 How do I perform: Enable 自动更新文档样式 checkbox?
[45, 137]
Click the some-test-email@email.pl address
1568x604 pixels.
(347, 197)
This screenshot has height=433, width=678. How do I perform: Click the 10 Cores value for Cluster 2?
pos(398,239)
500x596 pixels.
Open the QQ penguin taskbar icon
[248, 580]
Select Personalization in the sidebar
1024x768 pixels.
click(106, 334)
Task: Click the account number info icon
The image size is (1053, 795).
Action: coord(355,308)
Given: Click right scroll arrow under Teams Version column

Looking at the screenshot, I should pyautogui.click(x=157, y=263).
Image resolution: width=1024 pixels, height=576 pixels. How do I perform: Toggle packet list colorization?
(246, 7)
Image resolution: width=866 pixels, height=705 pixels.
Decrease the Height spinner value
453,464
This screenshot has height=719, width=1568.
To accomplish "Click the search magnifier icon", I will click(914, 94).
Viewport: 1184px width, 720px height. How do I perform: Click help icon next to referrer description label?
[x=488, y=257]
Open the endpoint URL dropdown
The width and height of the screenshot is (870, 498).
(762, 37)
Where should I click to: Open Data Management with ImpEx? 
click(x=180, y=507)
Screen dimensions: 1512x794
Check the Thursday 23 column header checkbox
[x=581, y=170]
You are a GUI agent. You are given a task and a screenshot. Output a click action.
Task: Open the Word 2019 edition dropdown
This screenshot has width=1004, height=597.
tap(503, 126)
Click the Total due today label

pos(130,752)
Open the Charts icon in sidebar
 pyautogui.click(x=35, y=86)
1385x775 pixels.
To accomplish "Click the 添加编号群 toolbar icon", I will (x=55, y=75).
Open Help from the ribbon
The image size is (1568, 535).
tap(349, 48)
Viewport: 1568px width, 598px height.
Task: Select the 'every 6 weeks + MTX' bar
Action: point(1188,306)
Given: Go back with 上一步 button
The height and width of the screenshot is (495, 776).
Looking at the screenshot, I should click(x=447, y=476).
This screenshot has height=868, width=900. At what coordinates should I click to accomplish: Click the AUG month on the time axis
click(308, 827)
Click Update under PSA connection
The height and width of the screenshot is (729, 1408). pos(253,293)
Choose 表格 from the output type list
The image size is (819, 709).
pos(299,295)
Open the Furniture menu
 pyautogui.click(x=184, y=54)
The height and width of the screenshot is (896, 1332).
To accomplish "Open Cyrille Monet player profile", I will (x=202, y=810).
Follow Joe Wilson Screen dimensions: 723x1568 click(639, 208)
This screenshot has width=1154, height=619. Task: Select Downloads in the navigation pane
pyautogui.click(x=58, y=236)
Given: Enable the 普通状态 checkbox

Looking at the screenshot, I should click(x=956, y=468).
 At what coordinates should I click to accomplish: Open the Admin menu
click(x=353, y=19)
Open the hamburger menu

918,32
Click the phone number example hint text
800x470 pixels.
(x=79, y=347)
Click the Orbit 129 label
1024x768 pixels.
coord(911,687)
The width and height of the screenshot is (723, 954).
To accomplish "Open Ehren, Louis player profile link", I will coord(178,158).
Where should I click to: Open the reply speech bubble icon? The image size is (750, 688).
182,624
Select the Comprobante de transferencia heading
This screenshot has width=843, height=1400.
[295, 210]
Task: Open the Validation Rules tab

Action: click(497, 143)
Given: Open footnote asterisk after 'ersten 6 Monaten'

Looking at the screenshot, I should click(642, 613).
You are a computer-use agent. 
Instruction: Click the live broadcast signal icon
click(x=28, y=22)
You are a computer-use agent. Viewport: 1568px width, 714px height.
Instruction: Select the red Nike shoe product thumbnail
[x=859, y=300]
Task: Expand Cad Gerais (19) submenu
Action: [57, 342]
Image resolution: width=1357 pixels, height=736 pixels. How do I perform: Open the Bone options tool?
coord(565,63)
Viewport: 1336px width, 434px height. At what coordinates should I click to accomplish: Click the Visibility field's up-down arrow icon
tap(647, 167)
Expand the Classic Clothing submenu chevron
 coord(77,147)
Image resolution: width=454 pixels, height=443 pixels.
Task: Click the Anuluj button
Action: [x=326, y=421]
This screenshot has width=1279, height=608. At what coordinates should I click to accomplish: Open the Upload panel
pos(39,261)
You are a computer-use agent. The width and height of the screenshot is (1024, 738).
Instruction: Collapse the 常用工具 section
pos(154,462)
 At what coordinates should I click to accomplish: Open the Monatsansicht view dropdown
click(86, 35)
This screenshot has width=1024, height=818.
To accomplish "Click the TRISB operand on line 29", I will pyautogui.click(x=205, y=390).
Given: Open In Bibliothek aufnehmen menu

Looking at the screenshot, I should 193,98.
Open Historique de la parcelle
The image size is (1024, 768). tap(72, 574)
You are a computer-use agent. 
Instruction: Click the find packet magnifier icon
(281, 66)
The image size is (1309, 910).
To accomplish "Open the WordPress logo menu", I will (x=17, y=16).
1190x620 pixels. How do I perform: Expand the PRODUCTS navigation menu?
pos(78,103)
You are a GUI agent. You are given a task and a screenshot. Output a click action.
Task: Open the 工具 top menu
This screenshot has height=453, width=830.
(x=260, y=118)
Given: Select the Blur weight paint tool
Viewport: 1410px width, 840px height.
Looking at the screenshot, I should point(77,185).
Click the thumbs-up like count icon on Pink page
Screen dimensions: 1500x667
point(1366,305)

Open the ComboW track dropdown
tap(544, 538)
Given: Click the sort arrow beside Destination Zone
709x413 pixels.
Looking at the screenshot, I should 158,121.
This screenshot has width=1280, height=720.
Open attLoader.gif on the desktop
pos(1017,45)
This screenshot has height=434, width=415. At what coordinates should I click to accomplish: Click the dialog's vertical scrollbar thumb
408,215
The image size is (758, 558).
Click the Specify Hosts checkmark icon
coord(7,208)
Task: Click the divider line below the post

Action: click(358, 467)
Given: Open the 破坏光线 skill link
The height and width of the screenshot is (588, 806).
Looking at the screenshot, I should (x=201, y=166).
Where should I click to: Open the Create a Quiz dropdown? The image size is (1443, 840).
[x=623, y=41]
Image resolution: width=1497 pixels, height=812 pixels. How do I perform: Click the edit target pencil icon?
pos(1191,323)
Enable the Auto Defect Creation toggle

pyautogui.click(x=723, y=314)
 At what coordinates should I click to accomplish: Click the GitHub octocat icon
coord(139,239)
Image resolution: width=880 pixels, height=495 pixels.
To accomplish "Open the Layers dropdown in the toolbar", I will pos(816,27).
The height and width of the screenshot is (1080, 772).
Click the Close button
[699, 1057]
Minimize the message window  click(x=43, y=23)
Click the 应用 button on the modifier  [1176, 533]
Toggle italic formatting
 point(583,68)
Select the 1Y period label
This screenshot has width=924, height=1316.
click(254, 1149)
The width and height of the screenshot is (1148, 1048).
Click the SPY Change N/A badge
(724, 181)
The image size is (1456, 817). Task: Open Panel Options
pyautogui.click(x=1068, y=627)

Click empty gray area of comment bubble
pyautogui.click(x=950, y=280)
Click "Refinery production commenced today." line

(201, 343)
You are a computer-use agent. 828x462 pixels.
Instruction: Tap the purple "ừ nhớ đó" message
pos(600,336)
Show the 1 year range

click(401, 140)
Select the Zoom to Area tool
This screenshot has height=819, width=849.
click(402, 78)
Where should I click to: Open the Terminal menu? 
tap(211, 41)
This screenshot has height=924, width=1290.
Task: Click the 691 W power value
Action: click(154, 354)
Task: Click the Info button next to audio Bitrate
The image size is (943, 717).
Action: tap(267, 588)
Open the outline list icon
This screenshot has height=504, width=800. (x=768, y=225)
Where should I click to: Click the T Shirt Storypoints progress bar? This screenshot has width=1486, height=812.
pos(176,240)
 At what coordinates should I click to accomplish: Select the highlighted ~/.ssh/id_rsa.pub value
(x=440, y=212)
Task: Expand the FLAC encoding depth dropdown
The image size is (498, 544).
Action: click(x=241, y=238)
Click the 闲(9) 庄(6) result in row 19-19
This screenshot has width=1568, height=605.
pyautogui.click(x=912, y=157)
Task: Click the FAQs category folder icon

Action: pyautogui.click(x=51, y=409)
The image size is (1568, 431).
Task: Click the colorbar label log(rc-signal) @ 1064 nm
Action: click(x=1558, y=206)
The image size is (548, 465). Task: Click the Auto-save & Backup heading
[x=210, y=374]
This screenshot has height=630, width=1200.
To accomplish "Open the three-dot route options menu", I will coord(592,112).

-=-=-

ACTIVITY => Only lines that contain "will" are needed, so copy each of them from the data.

SOLUTION =>
To accomplish "Click the search magnifier icon", I will click(914, 94).
To accomplish "Click the 添加编号群 toolbar icon", I will (x=55, y=75).
To accomplish "Open Cyrille Monet player profile", I will (x=202, y=810).
To accomplish "Open Ehren, Louis player profile link", I will coord(178,158).
To accomplish "Click the TRISB operand on line 29", I will pyautogui.click(x=205, y=390).
To accomplish "Open the WordPress logo menu", I will (x=17, y=16).
To accomplish "Open the Layers dropdown in the toolbar", I will pos(816,27).
To accomplish "Open the three-dot route options menu", I will coord(592,112).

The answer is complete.